Ojito, que aunque refrescante y apropiadísimo para estas fechas, esto no tiene nada de aperitivo ligero; que lo que viene a continuación es -redoble de tambores, alla va otra de ración de superlativos y declaraciones anabolizadas- una de las canciones más redondas que han escuchado estos oídos en mucho, mucho tiempo, mucho más allá de las arenas cálidas y las brisas marinas de estos días.
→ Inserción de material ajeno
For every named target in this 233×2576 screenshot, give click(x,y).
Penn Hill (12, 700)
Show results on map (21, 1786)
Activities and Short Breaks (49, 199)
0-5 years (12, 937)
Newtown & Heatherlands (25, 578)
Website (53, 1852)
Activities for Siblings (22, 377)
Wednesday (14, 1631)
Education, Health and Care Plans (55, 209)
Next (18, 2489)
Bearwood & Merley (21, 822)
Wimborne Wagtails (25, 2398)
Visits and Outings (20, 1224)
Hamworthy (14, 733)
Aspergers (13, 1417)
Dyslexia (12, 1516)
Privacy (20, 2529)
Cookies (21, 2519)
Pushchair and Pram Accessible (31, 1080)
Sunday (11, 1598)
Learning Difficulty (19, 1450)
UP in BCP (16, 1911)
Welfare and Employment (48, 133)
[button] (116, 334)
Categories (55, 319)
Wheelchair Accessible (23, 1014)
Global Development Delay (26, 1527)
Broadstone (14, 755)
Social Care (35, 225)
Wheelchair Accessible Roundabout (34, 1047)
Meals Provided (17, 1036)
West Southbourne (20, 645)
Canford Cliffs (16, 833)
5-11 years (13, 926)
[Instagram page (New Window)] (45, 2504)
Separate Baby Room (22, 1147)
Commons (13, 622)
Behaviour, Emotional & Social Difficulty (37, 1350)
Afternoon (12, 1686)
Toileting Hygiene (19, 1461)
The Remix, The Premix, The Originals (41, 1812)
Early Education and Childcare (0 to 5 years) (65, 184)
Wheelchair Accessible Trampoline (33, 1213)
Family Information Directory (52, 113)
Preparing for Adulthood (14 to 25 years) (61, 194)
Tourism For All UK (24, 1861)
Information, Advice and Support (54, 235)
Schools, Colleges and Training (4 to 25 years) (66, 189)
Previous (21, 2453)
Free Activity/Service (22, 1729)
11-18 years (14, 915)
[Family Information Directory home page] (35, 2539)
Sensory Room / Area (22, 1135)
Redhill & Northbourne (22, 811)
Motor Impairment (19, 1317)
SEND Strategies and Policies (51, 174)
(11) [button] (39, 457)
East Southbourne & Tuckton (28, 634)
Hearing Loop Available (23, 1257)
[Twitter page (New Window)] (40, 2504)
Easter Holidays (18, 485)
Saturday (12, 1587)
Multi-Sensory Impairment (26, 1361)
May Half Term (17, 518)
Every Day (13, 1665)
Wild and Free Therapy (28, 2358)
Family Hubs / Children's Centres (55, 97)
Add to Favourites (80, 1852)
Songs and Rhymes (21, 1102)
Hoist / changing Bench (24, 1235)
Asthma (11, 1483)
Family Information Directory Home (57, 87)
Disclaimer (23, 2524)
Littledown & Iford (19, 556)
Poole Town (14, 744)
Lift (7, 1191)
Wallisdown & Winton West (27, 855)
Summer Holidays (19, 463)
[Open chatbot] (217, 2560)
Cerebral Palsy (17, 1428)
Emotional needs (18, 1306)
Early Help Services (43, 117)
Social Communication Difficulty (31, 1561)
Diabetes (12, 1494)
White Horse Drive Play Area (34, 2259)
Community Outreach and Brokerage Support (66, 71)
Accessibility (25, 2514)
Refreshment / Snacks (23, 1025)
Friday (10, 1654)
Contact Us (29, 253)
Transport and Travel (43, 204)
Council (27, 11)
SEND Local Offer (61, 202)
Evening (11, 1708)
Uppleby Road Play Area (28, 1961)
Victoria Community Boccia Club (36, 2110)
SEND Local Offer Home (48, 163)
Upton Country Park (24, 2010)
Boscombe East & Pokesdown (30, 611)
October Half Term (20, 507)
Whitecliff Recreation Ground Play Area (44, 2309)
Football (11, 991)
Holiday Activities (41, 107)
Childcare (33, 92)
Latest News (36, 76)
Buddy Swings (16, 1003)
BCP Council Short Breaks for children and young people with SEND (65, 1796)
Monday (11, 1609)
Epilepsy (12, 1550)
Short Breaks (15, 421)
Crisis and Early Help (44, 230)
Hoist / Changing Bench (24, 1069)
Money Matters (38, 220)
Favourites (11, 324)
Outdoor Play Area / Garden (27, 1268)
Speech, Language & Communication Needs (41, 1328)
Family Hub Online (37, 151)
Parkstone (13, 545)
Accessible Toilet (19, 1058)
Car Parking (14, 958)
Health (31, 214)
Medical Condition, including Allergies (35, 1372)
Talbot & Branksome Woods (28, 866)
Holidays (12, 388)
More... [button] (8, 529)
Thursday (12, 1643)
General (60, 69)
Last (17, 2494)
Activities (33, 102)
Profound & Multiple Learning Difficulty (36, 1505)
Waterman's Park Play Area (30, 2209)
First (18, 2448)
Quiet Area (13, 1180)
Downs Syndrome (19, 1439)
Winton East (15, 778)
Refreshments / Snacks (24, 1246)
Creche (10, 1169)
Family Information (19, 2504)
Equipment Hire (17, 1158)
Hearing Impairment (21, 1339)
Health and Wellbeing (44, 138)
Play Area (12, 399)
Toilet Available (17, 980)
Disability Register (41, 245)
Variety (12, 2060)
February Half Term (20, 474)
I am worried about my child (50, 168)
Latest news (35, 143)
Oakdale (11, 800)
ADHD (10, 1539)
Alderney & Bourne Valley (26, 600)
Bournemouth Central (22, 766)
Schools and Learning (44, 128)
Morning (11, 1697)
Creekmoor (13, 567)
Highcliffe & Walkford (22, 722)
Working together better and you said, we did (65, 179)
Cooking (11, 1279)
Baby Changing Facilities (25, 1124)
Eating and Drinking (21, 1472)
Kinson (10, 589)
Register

El sencillo con el que Dent May, ahora sin el ukelele con el que se dio a conocer, se estrena para el sello Carpark es la sublimación del estilo (medio en serio, medio en broma, pero siempre exquisito) de un autor al que -me temo- nunca hemos ponderado como se merece, y que sin abandonar de todo la suave pulsación disco que impregnaba canciones anteriores como la soberbia “Born Too Late“, parece haber encontrado su sitio definitivo en un glorioso emplazamiento con vistas a la E.L.O. y el soft-rock de los 70. Puro sonido de aquello que se vino a llamar yatch-rock, tan defenestrado por muchos pero ¡ay! tan adorado por algunos pocos, teñido con un delicioso humor negro (cómo me gusta ese título: “Bocabajo en la cuneta de tu amor”) y saludablemente desacomplejado respecto a su falta de vigencia. Efectivamente, el de Missisipi parece el típico tío al que las modas le traen al fresco (basta con ver las pintas de nerd con las que se presenta en las fotos promocionales, en las que por cierto, siempre se las apaña para aparecer tumbado en tumbonas, colchonetas, hamacas y todo tipo de superficies blandas, acordes con la horizontalidad que atraviesa su soleadísima música), y se pasa los últimos 40 años de evolución musical y las críticas al sonido A.O.R. por el arco del triunfo para firmar una canción deliciosamente excéntrica, romántica de forma empedernida, y retromaníaca sin excusas: imposible no caer rendido ante tanta genialidad con la que -qué envidia- más de uno enfilará los días de relax y placer por antonomasia. No se me ocurre mejor acompañamiento.

Y no, no hay más detalles, por el momento, del que será el cuarto álbum de May tras los tres largos publicados con (Animal Collective, quién iba a decir que acabaríamos por estar de acuerdo en algo) Paw Tracks. Pero, como podréis entender en cuanto escuchéis esta MARAVILLA, voy a estar muy, muy pendiente.